**TASK DESCRIPTION**
Omit every picture, then give all the entries again exactly.

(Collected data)
________
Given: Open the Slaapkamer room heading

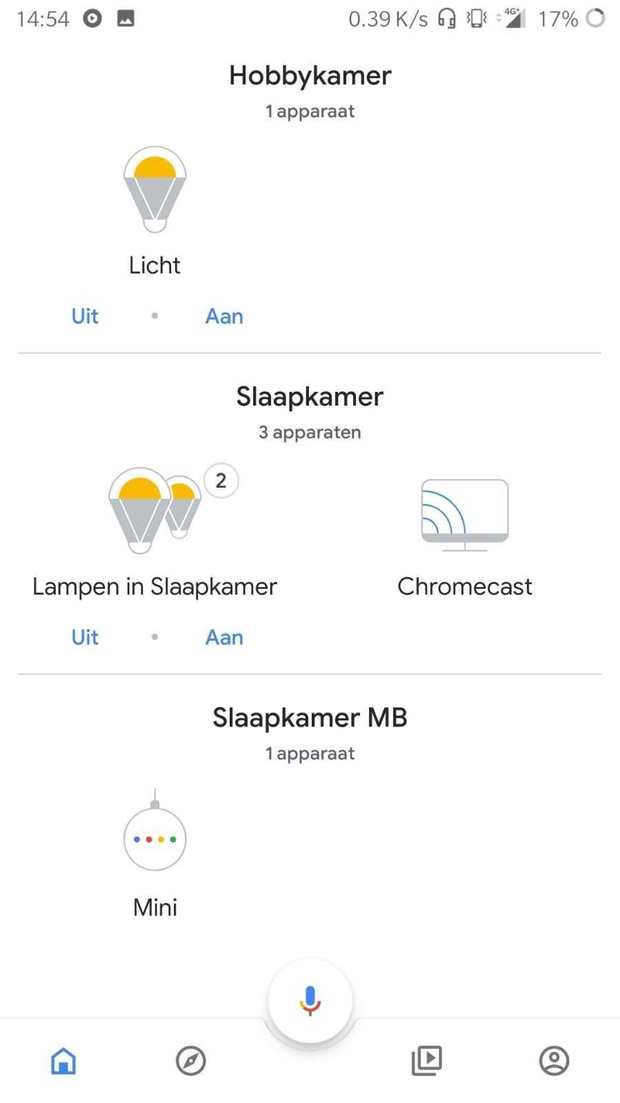Looking at the screenshot, I should (310, 397).
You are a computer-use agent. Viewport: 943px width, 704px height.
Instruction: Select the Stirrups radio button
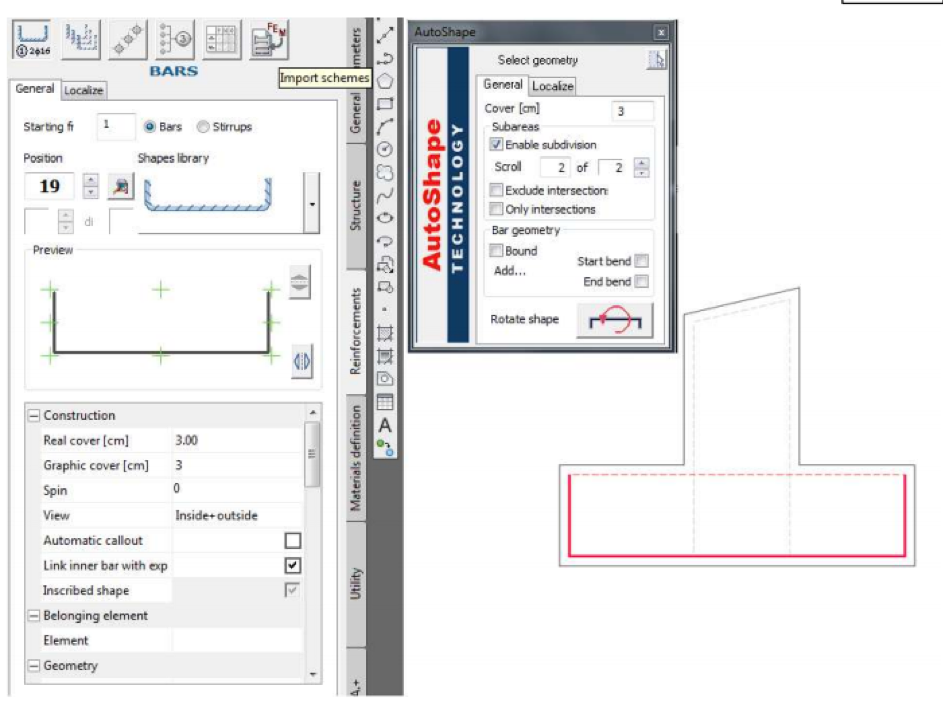point(203,127)
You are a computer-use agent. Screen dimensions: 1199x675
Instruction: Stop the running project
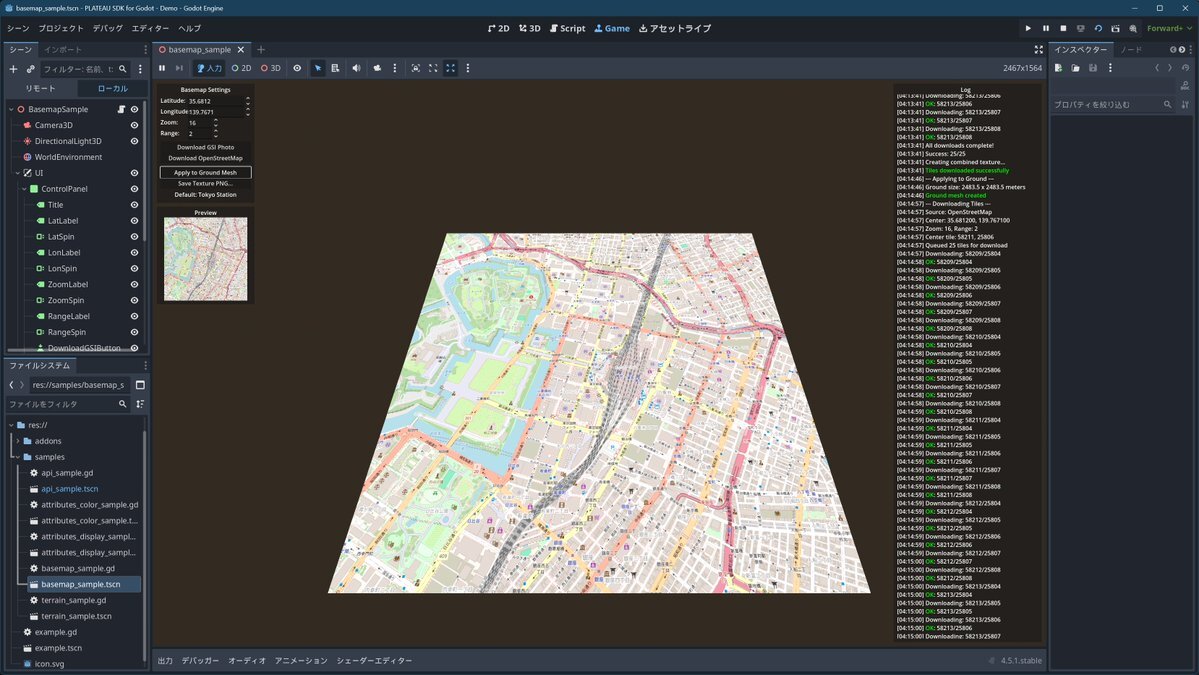coord(1063,28)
________
**THE ANSWER**
Given: Open the Slaapkamer room heading

Looking at the screenshot, I should (310, 397).
You are a computer-use agent. Viewport: 943px width, 704px height.
Instruction: Select the Stirrups radio button
point(203,127)
You are a computer-use agent. Screen dimensions: 1199x675
Instruction: Stop the running project
coord(1063,28)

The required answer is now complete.